GIVEN REQUEST: Reproduce each of the following records verbatim, line for line.

DATA SHOWN:
— START —

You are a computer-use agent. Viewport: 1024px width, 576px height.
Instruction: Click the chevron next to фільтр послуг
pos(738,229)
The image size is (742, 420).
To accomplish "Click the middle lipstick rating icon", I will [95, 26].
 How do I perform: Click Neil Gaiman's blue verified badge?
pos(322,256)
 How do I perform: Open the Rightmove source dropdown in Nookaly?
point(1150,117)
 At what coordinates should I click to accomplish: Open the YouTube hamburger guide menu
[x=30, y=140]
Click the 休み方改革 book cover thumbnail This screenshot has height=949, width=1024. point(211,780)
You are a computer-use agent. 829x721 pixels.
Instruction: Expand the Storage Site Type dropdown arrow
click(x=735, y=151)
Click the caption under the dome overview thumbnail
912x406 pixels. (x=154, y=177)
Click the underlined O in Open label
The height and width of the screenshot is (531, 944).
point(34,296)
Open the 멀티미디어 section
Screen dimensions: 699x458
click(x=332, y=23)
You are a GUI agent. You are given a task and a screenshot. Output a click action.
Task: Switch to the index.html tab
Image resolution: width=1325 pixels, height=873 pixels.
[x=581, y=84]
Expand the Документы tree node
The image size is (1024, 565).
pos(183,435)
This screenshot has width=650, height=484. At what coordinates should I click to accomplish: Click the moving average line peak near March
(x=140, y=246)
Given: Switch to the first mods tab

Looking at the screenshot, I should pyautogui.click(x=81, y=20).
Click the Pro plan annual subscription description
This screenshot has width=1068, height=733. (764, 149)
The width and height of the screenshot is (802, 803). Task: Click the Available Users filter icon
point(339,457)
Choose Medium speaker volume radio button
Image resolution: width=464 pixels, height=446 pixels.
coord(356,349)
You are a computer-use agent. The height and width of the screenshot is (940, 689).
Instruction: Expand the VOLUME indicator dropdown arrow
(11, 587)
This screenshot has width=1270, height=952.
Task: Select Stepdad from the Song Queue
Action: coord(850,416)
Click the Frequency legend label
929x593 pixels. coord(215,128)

— END —

SOLUTION FOR THIS PROBLEM:
You are a computer-use agent. Viewport: 1024px width, 576px height.
Instruction: Click the chevron next to фільтр послуг
pos(738,229)
The image size is (742, 420).
To accomplish "Click the middle lipstick rating icon", I will [95, 26].
 How do I perform: Click Neil Gaiman's blue verified badge?
pos(322,256)
 How do I perform: Open the Rightmove source dropdown in Nookaly?
point(1150,117)
 At what coordinates should I click to accomplish: Open the YouTube hamburger guide menu
[x=30, y=140]
Click the 休み方改革 book cover thumbnail This screenshot has height=949, width=1024. point(211,780)
You are a computer-use agent. 829x721 pixels.
Instruction: Expand the Storage Site Type dropdown arrow
click(x=735, y=151)
Click the caption under the dome overview thumbnail
912x406 pixels. (x=154, y=177)
Click the underlined O in Open label
The height and width of the screenshot is (531, 944).
point(34,296)
Open the 멀티미디어 section
Screen dimensions: 699x458
click(x=332, y=23)
You are a GUI agent. You are given a task and a screenshot. Output a click action.
Task: Switch to the index.html tab
Image resolution: width=1325 pixels, height=873 pixels.
[x=581, y=84]
Expand the Документы tree node
The image size is (1024, 565).
pos(183,435)
This screenshot has width=650, height=484. At what coordinates should I click to accomplish: Click the moving average line peak near March
(x=140, y=246)
Given: Switch to the first mods tab

Looking at the screenshot, I should pyautogui.click(x=81, y=20).
Click the Pro plan annual subscription description
This screenshot has width=1068, height=733. (764, 149)
The width and height of the screenshot is (802, 803). Task: Click the Available Users filter icon
point(339,457)
Choose Medium speaker volume radio button
Image resolution: width=464 pixels, height=446 pixels.
coord(356,349)
You are a computer-use agent. The height and width of the screenshot is (940, 689).
Instruction: Expand the VOLUME indicator dropdown arrow
(11, 587)
This screenshot has width=1270, height=952.
Task: Select Stepdad from the Song Queue
Action: coord(850,416)
Click the Frequency legend label
929x593 pixels. coord(215,128)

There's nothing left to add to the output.